Omit the pictures. Transcribe exactly the lines below, from the one with "Task: Click the 水印拍照 shortcut button" up to and including the last.
──────────
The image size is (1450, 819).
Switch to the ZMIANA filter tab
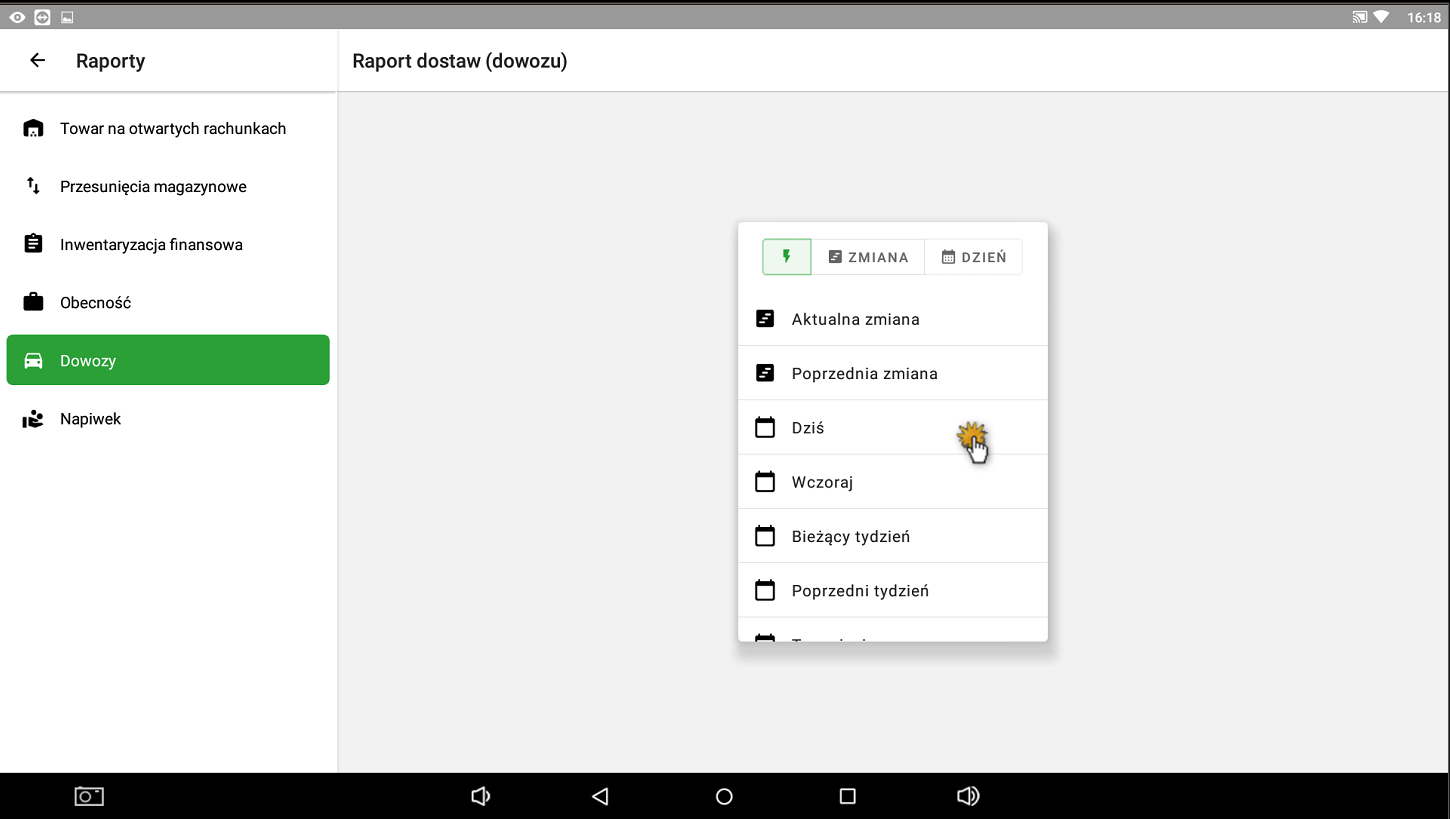click(x=868, y=257)
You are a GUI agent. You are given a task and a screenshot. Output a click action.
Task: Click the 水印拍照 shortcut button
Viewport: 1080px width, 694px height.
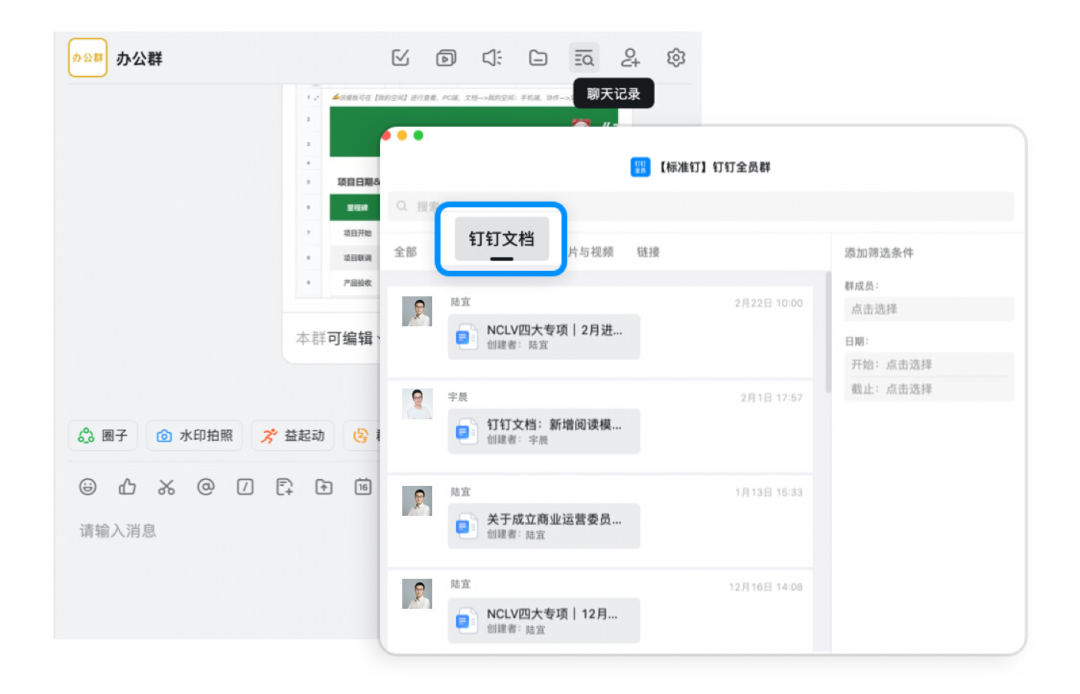click(195, 436)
──────────
◆ **Answer for the task**:
Task: Click the 水印拍照 shortcut button
Viewport: 1080px width, 694px height.
click(195, 436)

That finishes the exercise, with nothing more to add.